*TASK DESCRIPTION*
Each line below from the one containing "Task: Set zoom to the red slider level" through the one containing "1080x1085 pixels." is to be given again exactly, and no line outside that span.

--

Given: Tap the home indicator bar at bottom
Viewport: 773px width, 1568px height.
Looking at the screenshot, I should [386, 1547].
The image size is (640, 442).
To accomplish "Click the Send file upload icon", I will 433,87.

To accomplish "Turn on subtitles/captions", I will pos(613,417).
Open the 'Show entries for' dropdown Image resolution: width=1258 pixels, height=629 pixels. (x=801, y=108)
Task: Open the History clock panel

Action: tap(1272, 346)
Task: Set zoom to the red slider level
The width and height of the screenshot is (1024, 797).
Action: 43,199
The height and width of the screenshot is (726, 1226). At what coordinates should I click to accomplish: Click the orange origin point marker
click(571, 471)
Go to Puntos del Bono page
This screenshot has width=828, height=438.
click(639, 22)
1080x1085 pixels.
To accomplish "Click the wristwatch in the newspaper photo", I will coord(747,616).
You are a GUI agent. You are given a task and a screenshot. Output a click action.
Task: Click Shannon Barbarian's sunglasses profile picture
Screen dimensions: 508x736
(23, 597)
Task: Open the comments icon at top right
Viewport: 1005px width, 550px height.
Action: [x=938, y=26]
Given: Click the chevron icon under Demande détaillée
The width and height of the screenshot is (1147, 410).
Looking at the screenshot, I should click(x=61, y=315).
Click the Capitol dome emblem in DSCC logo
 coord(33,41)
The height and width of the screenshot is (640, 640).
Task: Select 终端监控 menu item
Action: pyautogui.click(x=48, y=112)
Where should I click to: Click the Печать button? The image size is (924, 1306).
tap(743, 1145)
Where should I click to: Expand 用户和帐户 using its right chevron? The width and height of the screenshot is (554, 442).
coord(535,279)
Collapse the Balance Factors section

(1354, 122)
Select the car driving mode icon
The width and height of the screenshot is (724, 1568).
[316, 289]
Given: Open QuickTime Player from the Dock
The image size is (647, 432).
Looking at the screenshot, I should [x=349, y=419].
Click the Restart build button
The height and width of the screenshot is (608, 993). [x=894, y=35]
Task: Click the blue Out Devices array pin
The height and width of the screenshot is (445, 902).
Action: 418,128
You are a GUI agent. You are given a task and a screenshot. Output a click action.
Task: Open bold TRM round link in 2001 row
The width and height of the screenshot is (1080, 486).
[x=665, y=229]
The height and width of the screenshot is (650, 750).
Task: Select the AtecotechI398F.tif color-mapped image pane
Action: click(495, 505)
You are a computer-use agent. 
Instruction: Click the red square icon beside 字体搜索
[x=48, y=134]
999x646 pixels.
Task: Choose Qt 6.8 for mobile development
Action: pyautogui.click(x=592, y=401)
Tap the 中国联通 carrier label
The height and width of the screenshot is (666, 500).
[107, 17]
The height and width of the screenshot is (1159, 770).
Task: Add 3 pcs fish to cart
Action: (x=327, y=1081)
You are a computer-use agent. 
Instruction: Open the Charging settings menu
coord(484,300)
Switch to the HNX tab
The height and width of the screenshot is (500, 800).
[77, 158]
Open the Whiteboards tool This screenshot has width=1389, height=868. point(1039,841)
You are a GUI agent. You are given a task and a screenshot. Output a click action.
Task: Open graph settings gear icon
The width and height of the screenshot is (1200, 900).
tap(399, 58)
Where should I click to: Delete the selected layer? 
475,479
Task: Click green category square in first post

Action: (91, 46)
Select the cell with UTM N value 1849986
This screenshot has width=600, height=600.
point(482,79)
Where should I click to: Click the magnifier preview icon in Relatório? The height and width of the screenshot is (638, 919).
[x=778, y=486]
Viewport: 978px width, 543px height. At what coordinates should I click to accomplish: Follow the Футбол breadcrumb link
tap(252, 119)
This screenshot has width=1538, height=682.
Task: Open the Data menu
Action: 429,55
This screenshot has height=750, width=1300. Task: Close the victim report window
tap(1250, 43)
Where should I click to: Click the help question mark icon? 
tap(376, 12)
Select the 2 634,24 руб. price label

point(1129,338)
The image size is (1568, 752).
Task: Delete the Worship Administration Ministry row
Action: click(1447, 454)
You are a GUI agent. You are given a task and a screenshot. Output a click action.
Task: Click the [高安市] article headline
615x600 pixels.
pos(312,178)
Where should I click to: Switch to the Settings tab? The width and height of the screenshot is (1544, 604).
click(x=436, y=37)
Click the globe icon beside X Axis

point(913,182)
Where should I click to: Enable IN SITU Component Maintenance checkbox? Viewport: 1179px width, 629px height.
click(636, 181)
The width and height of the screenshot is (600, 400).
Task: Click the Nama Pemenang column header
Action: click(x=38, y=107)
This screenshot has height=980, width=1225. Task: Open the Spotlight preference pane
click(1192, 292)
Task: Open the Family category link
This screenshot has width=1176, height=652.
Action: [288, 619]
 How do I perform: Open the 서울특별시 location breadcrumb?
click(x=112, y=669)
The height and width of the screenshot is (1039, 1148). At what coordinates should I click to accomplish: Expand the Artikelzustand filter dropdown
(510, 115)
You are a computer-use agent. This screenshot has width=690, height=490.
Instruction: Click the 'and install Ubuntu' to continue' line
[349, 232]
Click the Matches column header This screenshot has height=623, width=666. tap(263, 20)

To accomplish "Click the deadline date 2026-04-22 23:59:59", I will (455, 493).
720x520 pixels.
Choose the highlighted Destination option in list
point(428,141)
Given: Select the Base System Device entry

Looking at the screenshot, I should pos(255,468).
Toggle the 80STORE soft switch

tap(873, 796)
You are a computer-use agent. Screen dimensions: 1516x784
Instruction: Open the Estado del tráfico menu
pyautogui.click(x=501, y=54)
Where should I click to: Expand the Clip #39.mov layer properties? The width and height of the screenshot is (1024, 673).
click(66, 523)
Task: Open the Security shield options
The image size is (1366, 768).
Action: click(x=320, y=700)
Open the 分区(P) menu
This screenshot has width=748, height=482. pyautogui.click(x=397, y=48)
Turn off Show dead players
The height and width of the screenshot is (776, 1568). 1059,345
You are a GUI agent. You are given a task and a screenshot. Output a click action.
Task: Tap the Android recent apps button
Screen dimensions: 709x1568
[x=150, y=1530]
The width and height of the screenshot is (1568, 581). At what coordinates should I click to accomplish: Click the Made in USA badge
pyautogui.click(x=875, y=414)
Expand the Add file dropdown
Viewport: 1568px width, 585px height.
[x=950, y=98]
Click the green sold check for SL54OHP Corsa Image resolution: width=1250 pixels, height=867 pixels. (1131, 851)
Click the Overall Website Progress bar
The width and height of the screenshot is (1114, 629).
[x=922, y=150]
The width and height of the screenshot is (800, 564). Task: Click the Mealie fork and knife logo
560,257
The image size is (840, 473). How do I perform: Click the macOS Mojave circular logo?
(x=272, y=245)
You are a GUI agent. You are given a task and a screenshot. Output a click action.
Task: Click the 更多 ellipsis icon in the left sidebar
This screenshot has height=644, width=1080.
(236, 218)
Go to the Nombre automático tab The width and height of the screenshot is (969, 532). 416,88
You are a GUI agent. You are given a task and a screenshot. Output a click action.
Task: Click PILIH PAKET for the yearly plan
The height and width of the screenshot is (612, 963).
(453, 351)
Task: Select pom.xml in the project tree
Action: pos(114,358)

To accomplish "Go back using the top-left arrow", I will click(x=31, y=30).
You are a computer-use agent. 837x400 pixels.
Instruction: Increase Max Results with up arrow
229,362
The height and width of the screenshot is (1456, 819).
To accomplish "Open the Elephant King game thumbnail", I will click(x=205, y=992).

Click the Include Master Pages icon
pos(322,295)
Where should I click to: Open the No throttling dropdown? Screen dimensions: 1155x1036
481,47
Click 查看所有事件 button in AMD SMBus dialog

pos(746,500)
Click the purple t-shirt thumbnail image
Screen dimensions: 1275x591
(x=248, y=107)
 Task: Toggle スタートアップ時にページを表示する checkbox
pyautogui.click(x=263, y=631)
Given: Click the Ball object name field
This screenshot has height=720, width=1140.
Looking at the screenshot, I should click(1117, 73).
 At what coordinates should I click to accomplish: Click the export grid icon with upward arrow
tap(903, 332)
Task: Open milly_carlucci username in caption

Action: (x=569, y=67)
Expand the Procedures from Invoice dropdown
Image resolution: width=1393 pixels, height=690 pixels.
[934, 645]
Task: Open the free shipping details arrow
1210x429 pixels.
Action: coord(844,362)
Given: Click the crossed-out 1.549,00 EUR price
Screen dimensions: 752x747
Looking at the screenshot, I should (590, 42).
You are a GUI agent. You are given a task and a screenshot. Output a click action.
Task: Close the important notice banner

--

*REPLY TO THE EXERCISE*
Task: Set zoom to the red slider level
The width and height of the screenshot is (1024, 797).
Action: 43,199
The height and width of the screenshot is (726, 1226). At what coordinates should I click to accomplish: Click the orange origin point marker
click(571, 471)
Go to Puntos del Bono page
This screenshot has width=828, height=438.
click(639, 22)
1080x1085 pixels.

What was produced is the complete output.